● GIVEN TEXT

California’s #1 Rule: The Law of Unintended Consequences
Truly, the only law that California’s politicos in Sacramento follow to the letter is the one related to unintended consequences.
By way of background, this spring the California Supreme Court changed the way independent contractors are classified in this state. The court-mandated approach makes it much more difficult for employers to put employees under that label.
The April 2018 court ruling now says workers are assumed to be employees unless all three of these factors can be proven:
(A) that the worker is free from the control and direction of the hirer in connection with the performance of the work, both under the contract for the performance of such work and in fact;
(B) that the worker performs work that is outside the usual course of the hiring entity’s business; and
(C) that the worker is customarily engaged in an independently established trade, occupation, or business of the same nature as the work performed for the hiring entity.
There are about 2 million workers in this state who would normally be considered “independent contractors” in states’ in which laws are based on reason and sanity. Among those workers are those who provide services in beauty parlors and barber shops.
The impact is already being felt in Sacramento, as one barber shop has lost all seven of its service personnel.
The work doesn’t stop at Downtown Sacramento’s Bottle and Barlow, even if it became a one-man shop.
“I lost my entire staff,” said owner Anthony Gianotti.
…Historically, the cosmetology industry, which includes barbers and hair stylists, have been classified as independent contractors, but that won’t be the case anymore. Gianotti explains the new rule.

● OBJECTIVE
Please answer these questions from the article on independent contractors:
(a) In what month and year was the court ruling issued?
(b) About how many workers in the state would normally be considered independent contractors?
(c) How many service personnel did the Sacramento barber shop lose?

● STORED RECORDS
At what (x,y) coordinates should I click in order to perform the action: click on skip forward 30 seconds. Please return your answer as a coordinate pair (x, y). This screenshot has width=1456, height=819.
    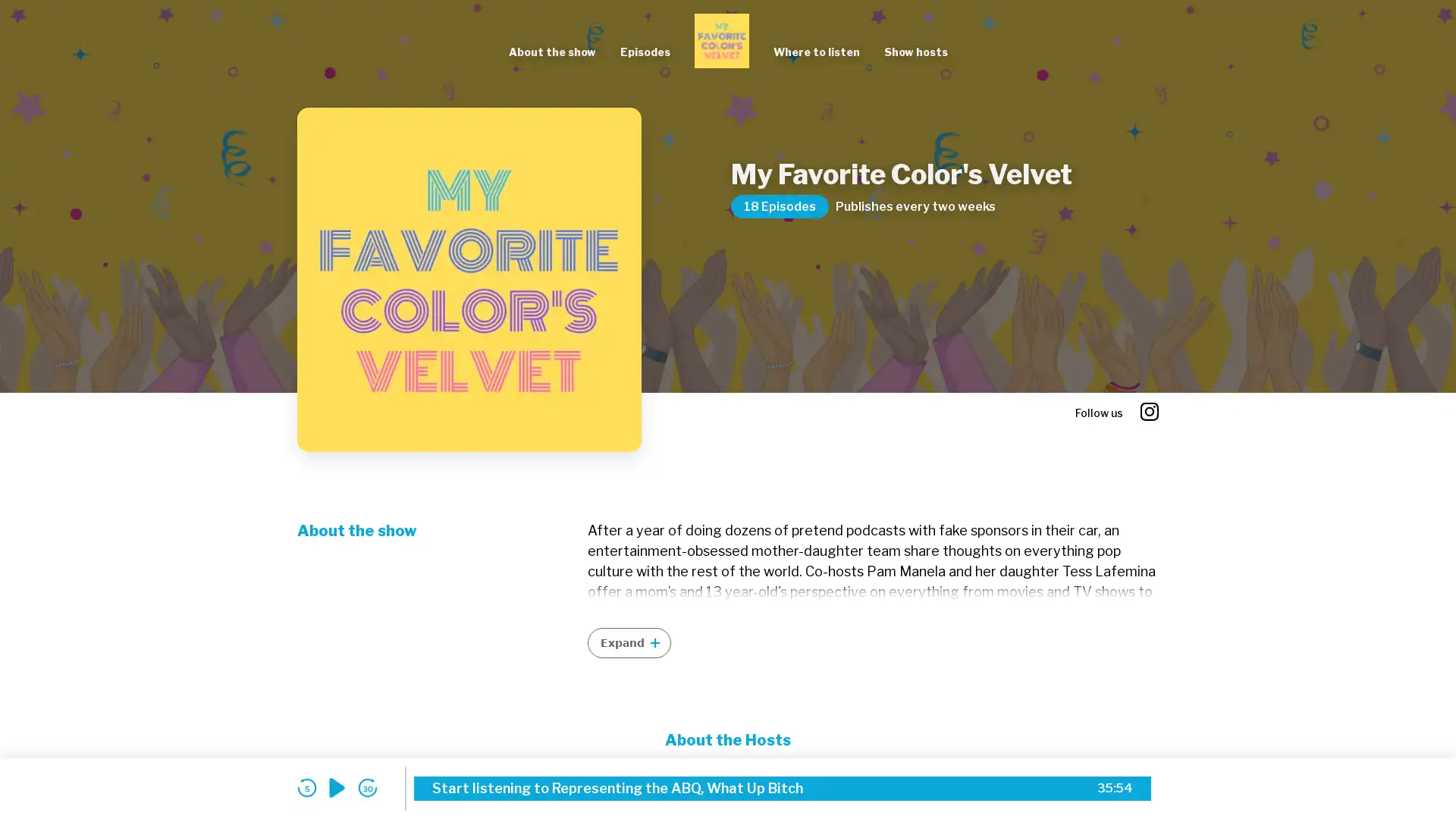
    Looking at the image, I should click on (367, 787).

...

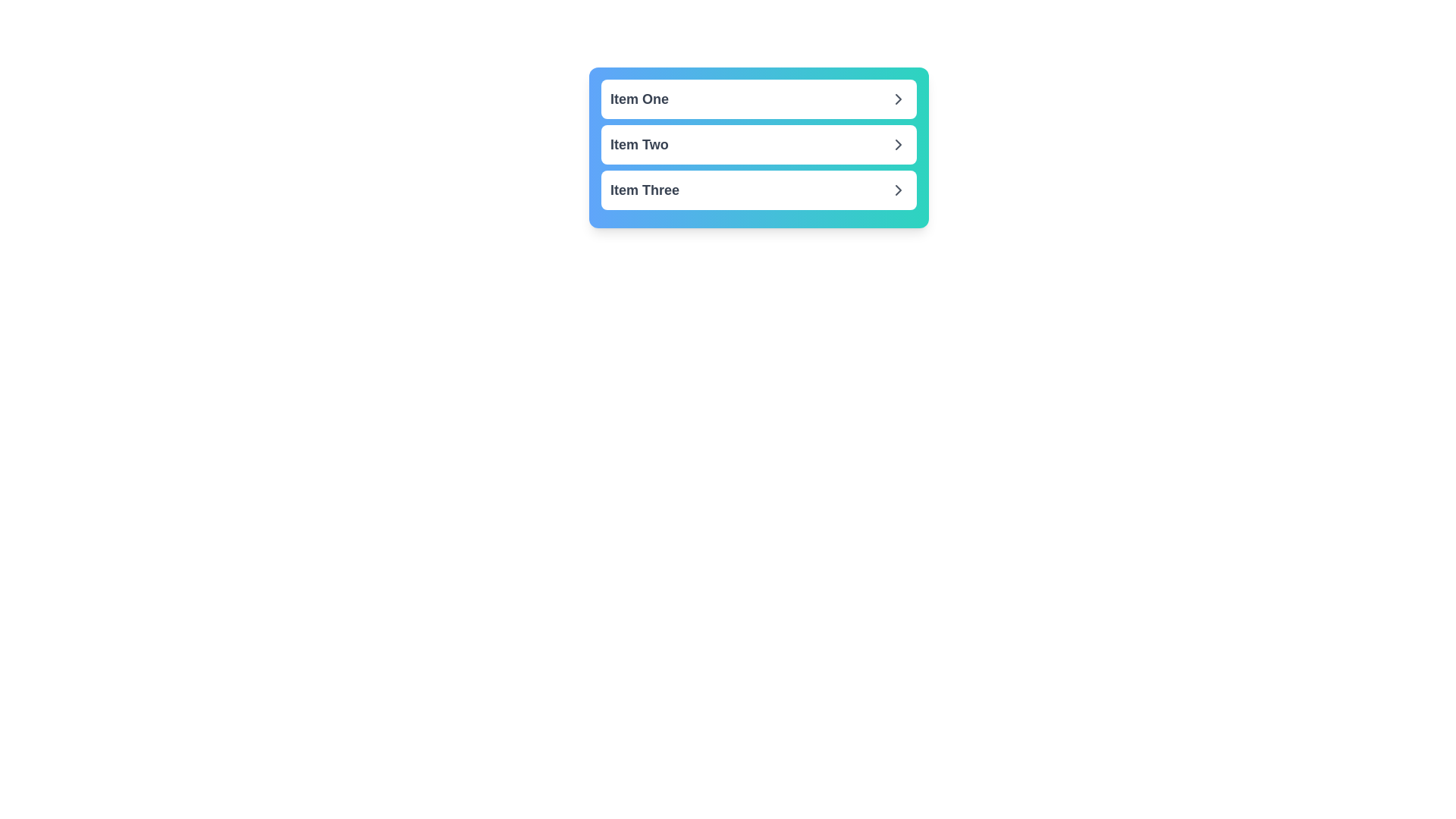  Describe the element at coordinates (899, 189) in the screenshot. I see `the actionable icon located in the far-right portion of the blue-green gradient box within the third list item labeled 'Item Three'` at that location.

● WRITTEN SOLUTION
(a) April 2018
(b) About 2 million
(c) All seven